Police accountability is having a heyday at the Seattle City Council this week. The majority of city council members seem to be lining up behind police reforms lately--no thanks to police committee chair Jim Compton.

This progressive shift was made clear on Monday, September 22, when six members--reportedly minus Compton, Margaret Pageler, and Jan Drago--were prepared to vote to suspend procedural rules and give activists time to rant about the city and cop guild's labor negotiations during the full council meeting that afternoon. Bolstered by the council support, president Peter Steinbrueck set aside time for the three dozen citizen activists during the usually sedate morning briefings. "It was clear that there were enough votes to sustain a suspension of the rules," reports Diane Narasaki, chair of the racial profiling task force at the Minority Executive Directors Coalition, which helped organize the activist bloc with several other organizations.

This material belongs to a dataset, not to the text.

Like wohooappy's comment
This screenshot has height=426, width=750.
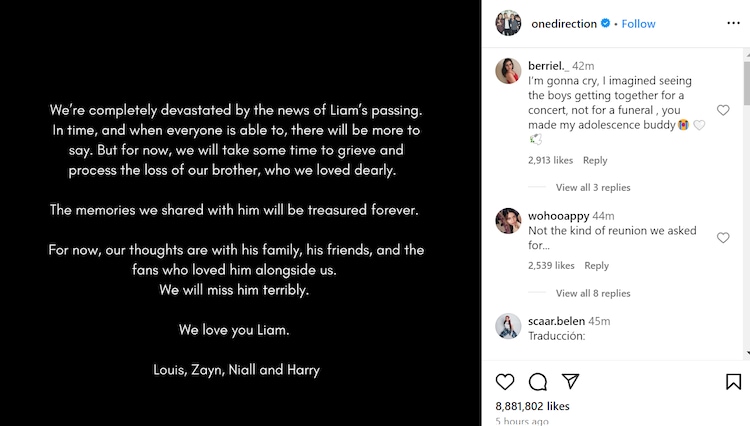(723, 237)
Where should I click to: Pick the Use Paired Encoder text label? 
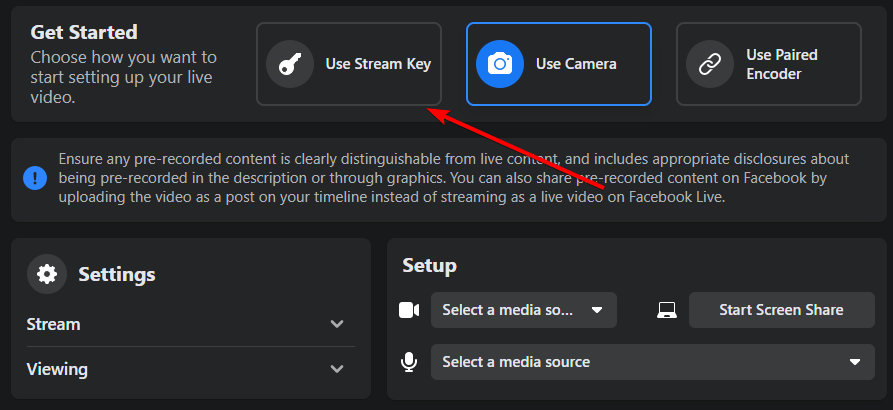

Narasaki's group gave the council an earful about the city's current negotiations with the Seattle Police Officers' Guild. The activists want to know whether police accountability is one of the issues being negotiated (that's something the local chapter of the ACLU wants to know, too, and it has filed a public disclosure lawsuit to find out)--and if it isn't already, they'd like it to be. Furthermore, they'd like the council to hold a public hearing so regular folks can weigh in on what they'd like to see the city pushing for. The city and the guild have been negotiating a new cop contract behind closed doors since last November, and the public doesn't see the contract until it comes before the council for its stamp of approval. At that point, it's too late to make significant changes, activists point out.

"Community groups have been waiting a long time for this opportunity," said Narasaki, who sat near a quiet Compton and delivered the demands. "The organizations have all been discussing our alarm at the prospect of not having any significant avenue for comments on the city's position on police accountability. We believe the citizens of Seattle should be treated with the same respect at the guild itself."

Guild vice-president Kevin Haistings sent out a letter to the council before the meeting, expressing concern over the idea of a public hearing. "Allowing public input and changing the current discussions, goals and objectives or adding new demands at this time would appear to be bad faith bargaining," Haistings wrote. The cops have the advantage, since they can trigger arbitration over their negotiations at any time, effectively closing the door on citizen input.

Later that day, Drago--chair of the city's Labor Relations Policy Committee--told activists that she would convene an executive session of the labor committee in the next few weeks to discuss their demands. Narasaki worries that a few weeks might be too late, given the cops' upper hand in ending negotiations and heading to arbitration.

Even if the progressive council majority runs into a wall on the activists' contract-negotiating demands, it's already organizing around another, more specific accountability issue. Council members seem to be lining up votes to boos a few of Compton's (and the city attorney's) upcoming moderate reform ideas, and potentially nixing the controversial impound ordinance altogether. The impound law allows cops to call a tow truck when they catch people driving with their licenses suspended for things like unpaid tickets--a situation known as DWLS-3 (driving while license suspended, level 3). It's a lightning-rod issue for activists because of its disproportionate effect on lower-income drivers who can't afford to pay their tickets, have their licenses suspended and then their cars towed, and then struggle to pay the fines to reclaim their cars.

The council tried to repeal the impound ordinance in 2000, but came up one vote shy. Now, it's about to take up the issue again, and it's bolstered by a recent RAND Corporation report on the law. The study, presented to Compton's committee on September 17, questions the impact of the impound law. According to the report, the impound law isn't deterring folks with suspended licenses from driving, as the city had hoped when it enacted the law. "There appears to be no influence of the law on DWLS court filings in Seattle," the report says.

So the progressive council members are targeting the impound ordinance--reportedly, even formerly impound-friendly Heidi Wills is revisiting the issue. City Attorney Tom Carr recently referred legislation to Compton that would tweak the impound law to allow impounds for DUIs and eliminate impounds for situations in which nonsuspended owners loan out their cars to suspended drivers. Hopefully, the progressive plan will get majority support, leapfrog Compton and Carr's weak proposal, and dump the impound law outright.